YOUR GOAL: What follows are records. Restate all of them word for word.

· · · · ·

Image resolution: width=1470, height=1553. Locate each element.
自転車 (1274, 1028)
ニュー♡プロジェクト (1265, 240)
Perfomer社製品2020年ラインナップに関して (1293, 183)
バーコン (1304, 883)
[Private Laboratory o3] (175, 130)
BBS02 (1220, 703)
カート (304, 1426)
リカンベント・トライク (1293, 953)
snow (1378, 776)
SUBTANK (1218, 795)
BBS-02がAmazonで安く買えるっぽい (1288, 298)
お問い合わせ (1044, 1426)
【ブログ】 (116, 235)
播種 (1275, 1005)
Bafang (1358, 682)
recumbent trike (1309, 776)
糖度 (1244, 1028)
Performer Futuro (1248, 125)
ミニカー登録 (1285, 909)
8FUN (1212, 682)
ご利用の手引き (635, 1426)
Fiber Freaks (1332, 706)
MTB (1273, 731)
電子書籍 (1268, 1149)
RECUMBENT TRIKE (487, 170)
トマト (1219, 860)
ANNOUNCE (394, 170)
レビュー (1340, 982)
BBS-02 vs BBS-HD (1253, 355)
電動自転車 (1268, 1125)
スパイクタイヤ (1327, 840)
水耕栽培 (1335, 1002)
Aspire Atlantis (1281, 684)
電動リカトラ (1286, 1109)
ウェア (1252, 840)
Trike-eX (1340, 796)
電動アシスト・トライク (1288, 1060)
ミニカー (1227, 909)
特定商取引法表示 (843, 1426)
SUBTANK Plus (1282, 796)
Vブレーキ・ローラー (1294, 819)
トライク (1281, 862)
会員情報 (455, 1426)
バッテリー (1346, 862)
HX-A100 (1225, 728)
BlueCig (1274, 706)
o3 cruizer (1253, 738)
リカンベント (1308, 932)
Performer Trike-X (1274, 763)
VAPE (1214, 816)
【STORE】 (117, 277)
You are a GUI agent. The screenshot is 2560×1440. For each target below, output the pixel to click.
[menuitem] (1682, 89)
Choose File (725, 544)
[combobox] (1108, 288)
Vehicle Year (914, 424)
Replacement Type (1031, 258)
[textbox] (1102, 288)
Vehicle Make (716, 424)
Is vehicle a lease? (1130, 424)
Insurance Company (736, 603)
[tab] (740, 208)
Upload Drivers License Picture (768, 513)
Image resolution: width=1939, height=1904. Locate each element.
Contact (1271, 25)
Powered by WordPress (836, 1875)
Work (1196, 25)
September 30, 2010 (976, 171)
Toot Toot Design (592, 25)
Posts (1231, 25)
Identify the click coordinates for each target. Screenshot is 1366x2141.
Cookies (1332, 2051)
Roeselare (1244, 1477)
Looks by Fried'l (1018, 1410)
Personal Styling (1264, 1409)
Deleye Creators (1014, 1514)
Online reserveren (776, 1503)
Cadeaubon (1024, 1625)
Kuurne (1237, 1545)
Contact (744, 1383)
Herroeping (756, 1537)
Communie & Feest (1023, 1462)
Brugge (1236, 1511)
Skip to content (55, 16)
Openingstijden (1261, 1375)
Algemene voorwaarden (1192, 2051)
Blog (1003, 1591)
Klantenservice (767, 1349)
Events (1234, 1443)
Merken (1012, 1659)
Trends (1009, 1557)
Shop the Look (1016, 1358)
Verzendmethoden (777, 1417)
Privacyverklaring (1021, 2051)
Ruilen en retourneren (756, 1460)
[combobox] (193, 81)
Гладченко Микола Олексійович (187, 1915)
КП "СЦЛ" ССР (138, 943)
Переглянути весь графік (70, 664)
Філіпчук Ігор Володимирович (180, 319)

· · · · ·

YOUR RESPONSE:
Image resolution: width=1470, height=1553. Locate each element.
自転車 (1274, 1028)
ニュー♡プロジェクト (1265, 240)
Perfomer社製品2020年ラインナップに関して (1293, 183)
バーコン (1304, 883)
[Private Laboratory o3] (175, 130)
BBS02 (1220, 703)
カート (304, 1426)
リカンベント・トライク (1293, 953)
snow (1378, 776)
SUBTANK (1218, 795)
BBS-02がAmazonで安く買えるっぽい (1288, 298)
お問い合わせ (1044, 1426)
【ブログ】 (116, 235)
播種 (1275, 1005)
Bafang (1358, 682)
recumbent trike (1309, 776)
糖度 (1244, 1028)
Performer Futuro (1248, 125)
ミニカー登録 (1285, 909)
8FUN (1212, 682)
ご利用の手引き (635, 1426)
Fiber Freaks (1332, 706)
MTB (1273, 731)
電子書籍 (1268, 1149)
RECUMBENT TRIKE (487, 170)
トマト (1219, 860)
ANNOUNCE (394, 170)
レビュー (1340, 982)
BBS-02 vs BBS-HD (1253, 355)
電動自転車 (1268, 1125)
スパイクタイヤ (1327, 840)
水耕栽培 (1335, 1002)
Aspire Atlantis (1281, 684)
電動リカトラ (1286, 1109)
ウェア (1252, 840)
Trike-eX (1340, 796)
電動アシスト・トライク (1288, 1060)
ミニカー (1227, 909)
特定商取引法表示 (843, 1426)
SUBTANK Plus (1282, 796)
Vブレーキ・ローラー (1294, 819)
トライク (1281, 862)
会員情報 (455, 1426)
バッテリー (1346, 862)
HX-A100 (1225, 728)
BlueCig (1274, 706)
o3 cruizer (1253, 738)
リカンベント (1308, 932)
Performer Trike-X (1274, 763)
VAPE (1214, 816)
【STORE】 (117, 277)
You are a GUI agent. The screenshot is 2560×1440. For each target below, output the pixel to click.
[menuitem] (1682, 89)
Choose File (725, 544)
[combobox] (1108, 288)
Vehicle Year (914, 424)
Replacement Type (1031, 258)
[textbox] (1102, 288)
Vehicle Make (716, 424)
Is vehicle a lease? (1130, 424)
Insurance Company (736, 603)
[tab] (740, 208)
Upload Drivers License Picture (768, 513)
Image resolution: width=1939, height=1904. Locate each element.
Contact (1271, 25)
Powered by WordPress (836, 1875)
Work (1196, 25)
September 30, 2010 (976, 171)
Toot Toot Design (592, 25)
Posts (1231, 25)
Identify the click coordinates for each target. Screenshot is 1366x2141.
Cookies (1332, 2051)
Roeselare (1244, 1477)
Looks by Fried'l (1018, 1410)
Personal Styling (1264, 1409)
Deleye Creators (1014, 1514)
Online reserveren (776, 1503)
Cadeaubon (1024, 1625)
Kuurne (1237, 1545)
Contact (744, 1383)
Herroeping (756, 1537)
Communie & Feest (1023, 1462)
Brugge (1236, 1511)
Skip to content (55, 16)
Openingstijden (1261, 1375)
Algemene voorwaarden (1192, 2051)
Blog (1003, 1591)
Klantenservice (767, 1349)
Events (1234, 1443)
Merken (1012, 1659)
Trends (1009, 1557)
Shop the Look (1016, 1358)
Verzendmethoden (777, 1417)
Privacyverklaring (1021, 2051)
Ruilen en retourneren (756, 1460)
[combobox] (193, 81)
Гладченко Микола Олексійович (187, 1915)
КП "СЦЛ" ССР (138, 943)
Переглянути весь графік (70, 664)
Філіпчук Ігор Володимирович (180, 319)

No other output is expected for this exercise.